The amount of the imidazole curing accelerator that is in a liquid form at an ordinary temperature is not particularly limited. The lower limit thereof is preferably 5 parts by weight and the upper limit thereof is preferably 50 parts by weight, for each 100 parts by weight of the acid anhydride having a bicyclo skeleton. If the amount of the imidazole curing accelerator that is in a liquid form at an ordinary temperature is less than 5 parts by weight, an obtainable thermosetting resin composition may require heating at high temperatures for a long time period for thermosetting. If the amount of the imidazole curing accelerator that is in a liquid form at an ordinary temperature is more than 50 parts by weight, an obtainable thermosetting resin composition may have deteriorated storage stability and thermal stability.
The lower limit of the amount of the imidazole curing accelerator that is in a liquid format an ordinary temperature is more preferably 10 parts by weight and the upper limit thereof is more preferably 30 parts by weight, for each 100 parts by weight of the acid anhydride having a bicyclo skeleton.

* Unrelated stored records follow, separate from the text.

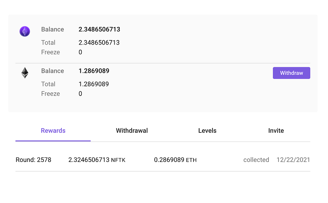Open the Invite tab

276,131
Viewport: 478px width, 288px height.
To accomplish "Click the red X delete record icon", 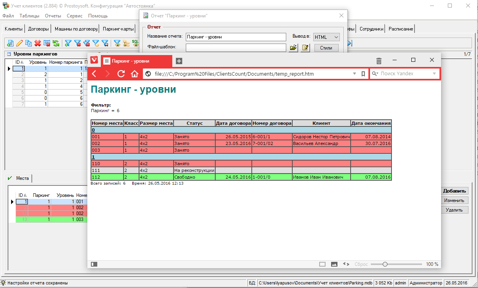I will click(38, 43).
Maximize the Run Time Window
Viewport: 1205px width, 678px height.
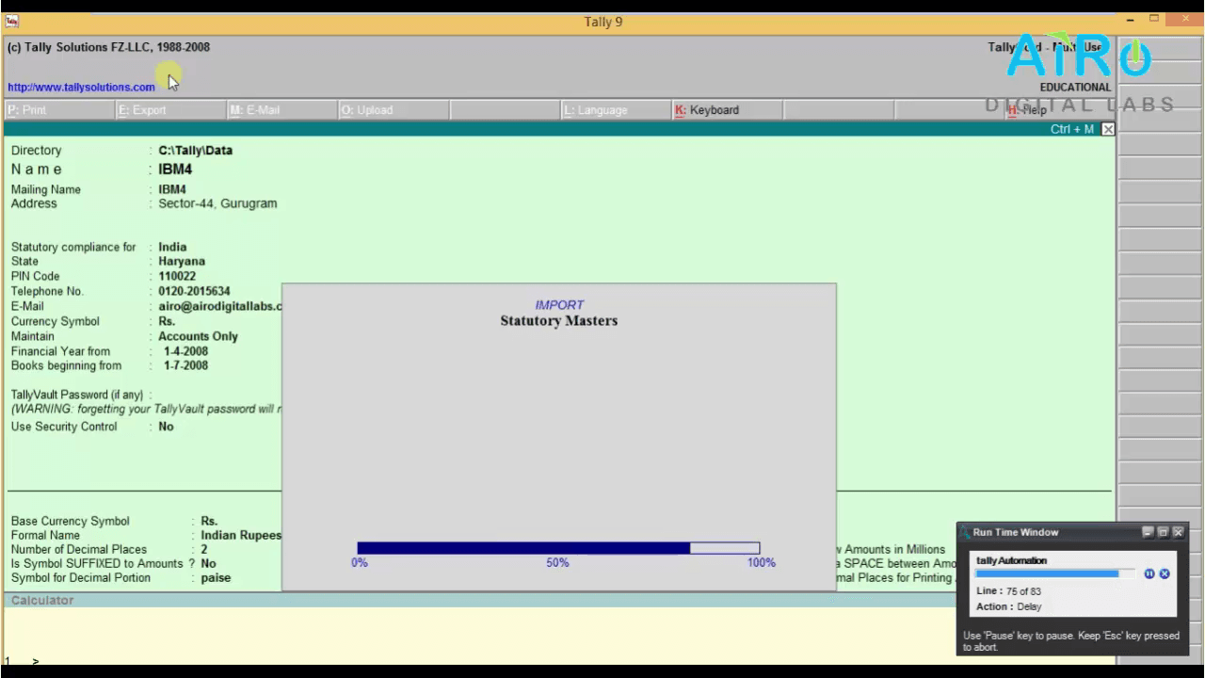pos(1164,532)
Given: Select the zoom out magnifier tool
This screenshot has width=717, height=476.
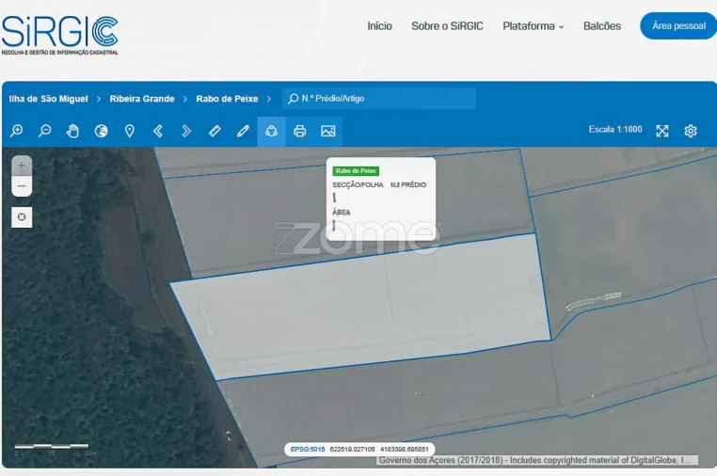Looking at the screenshot, I should click(x=44, y=131).
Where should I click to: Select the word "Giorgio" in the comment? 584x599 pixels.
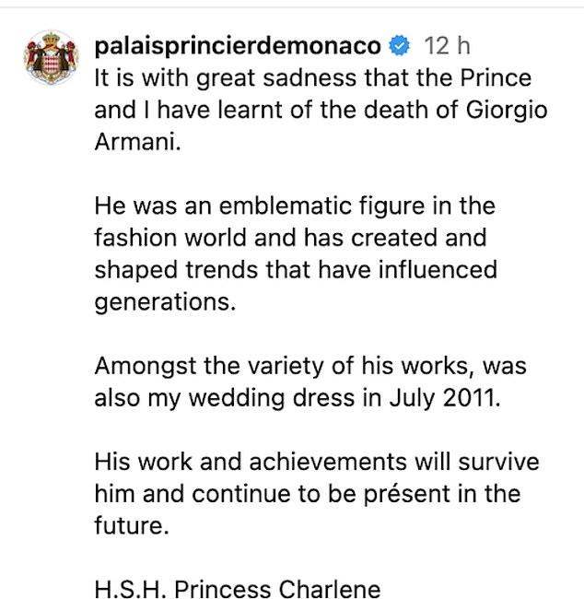(507, 111)
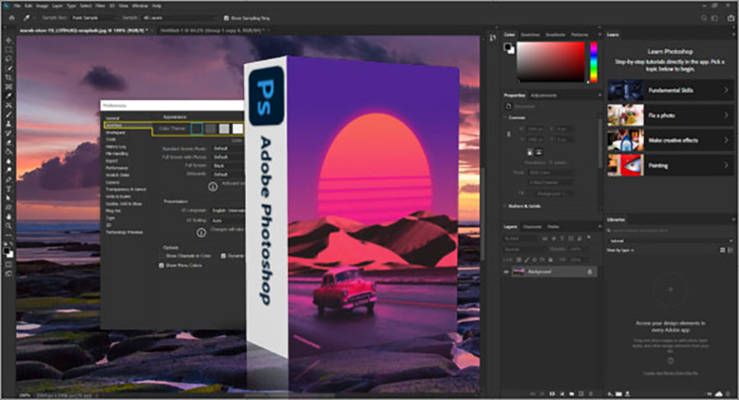Select the Move tool in the toolbar
Screen dimensions: 739x400
pyautogui.click(x=8, y=39)
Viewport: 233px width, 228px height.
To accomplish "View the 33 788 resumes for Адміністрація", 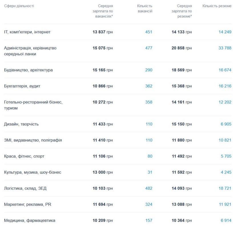I will [x=225, y=48].
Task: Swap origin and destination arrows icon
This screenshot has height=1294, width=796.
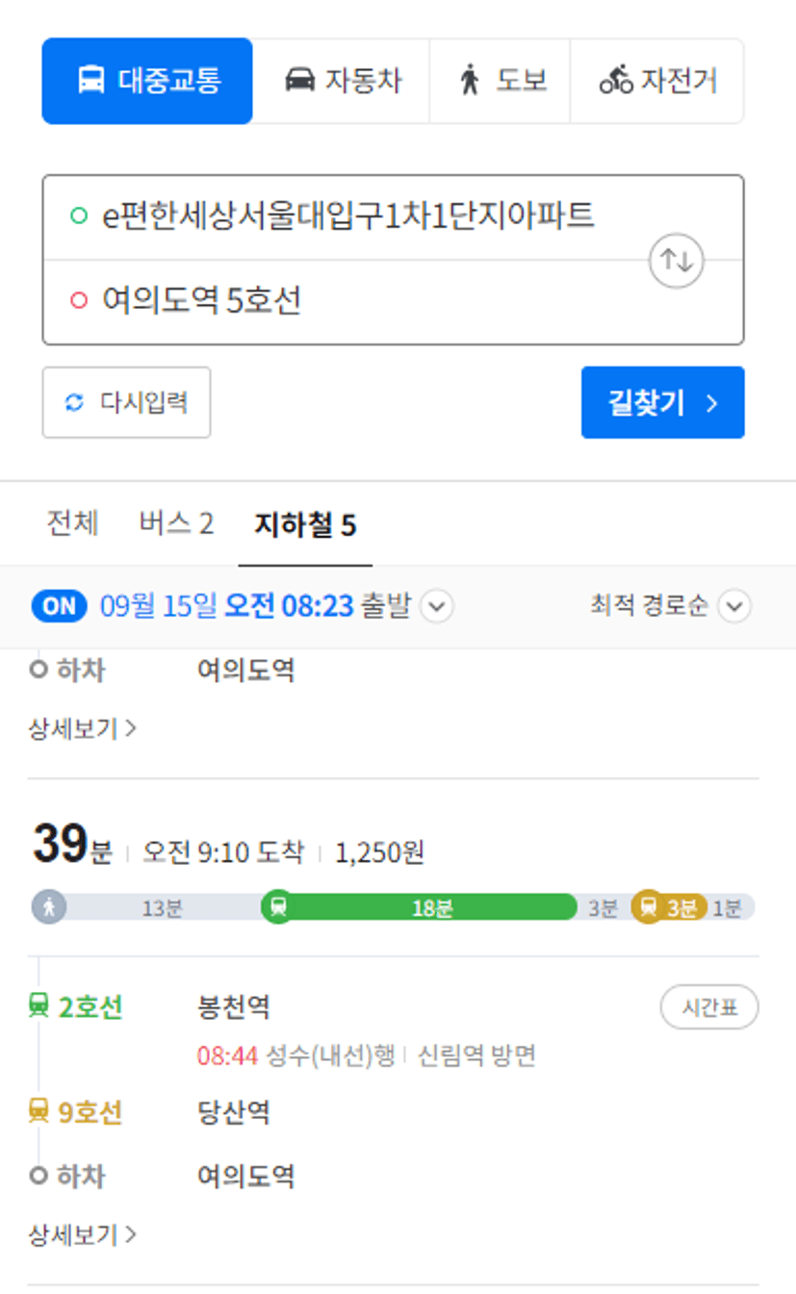Action: point(677,260)
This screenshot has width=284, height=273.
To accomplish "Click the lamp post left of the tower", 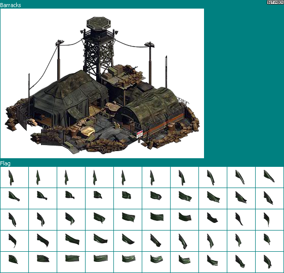I will click(x=59, y=60).
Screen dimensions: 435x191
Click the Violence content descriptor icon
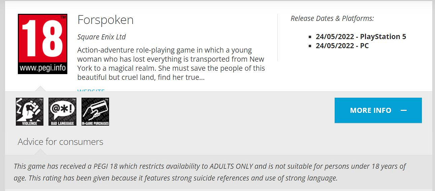coord(30,112)
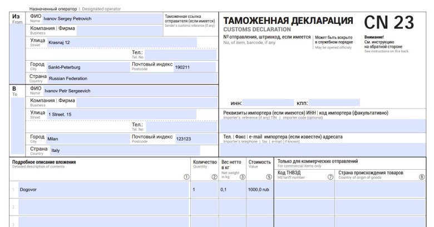This screenshot has width=434, height=227.
Task: Click the recipient's company field
Action: (146, 102)
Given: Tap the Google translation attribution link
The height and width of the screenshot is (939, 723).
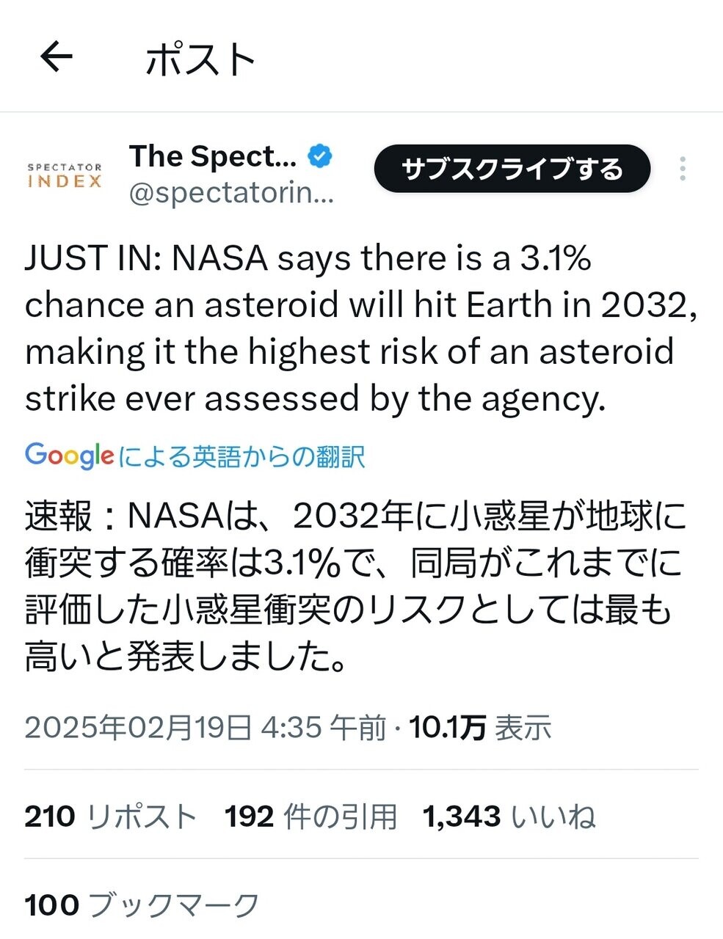Looking at the screenshot, I should tap(241, 456).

The thermosetting resin composition of the present invention may contain an inorganic filler, if necessary.
Addition of an inorganic filler can enhance the mechanical strength and heat resistance of the cured product, and also can reduce the linear expansion coefficient of an obtainable thermosetting resin composition, thereby achieving high bonding reliability.
The inorganic filler is not particularly limited, and examples thereof include silica, alumina, aluminum nitride, boron nitride, silicon nitride, silicon carbonate, magnesium oxide, and zinc oxide.
The inorganic filler preferably has a refractive index difference of not more than 0.1 with the epoxy resin in terms of maintaining high transparency of an obtainable thermosetting resin composition.
Examples of the inorganic filler include oxides of titanium, aluminum, calcium, boron, magnesium and zirconium, and complexes thereof, and more specific examples thereof include a silicon-aluminum-boron complex oxide, silicon-titanium complex oxide, and silica-titania complex oxide.
In the case that the refractive index difference between the inorganic filler and the epoxy resin exceeds 0.1, the inorganic filler preferably has an average particle diameter of less than 0.3 μm in terms of maintaining high transparency of an obtainable thermosetting resin composition.
Moreover, in terms of achieving both of the high bonding reliability and the high transparency, plural kinds of inorganic fillers having different particle diameters May be used in combination within the range not deteriorating the effects of the present invention. The inorganic filler is particularly preferably a spherical silica having a hydrophobic-treated surface.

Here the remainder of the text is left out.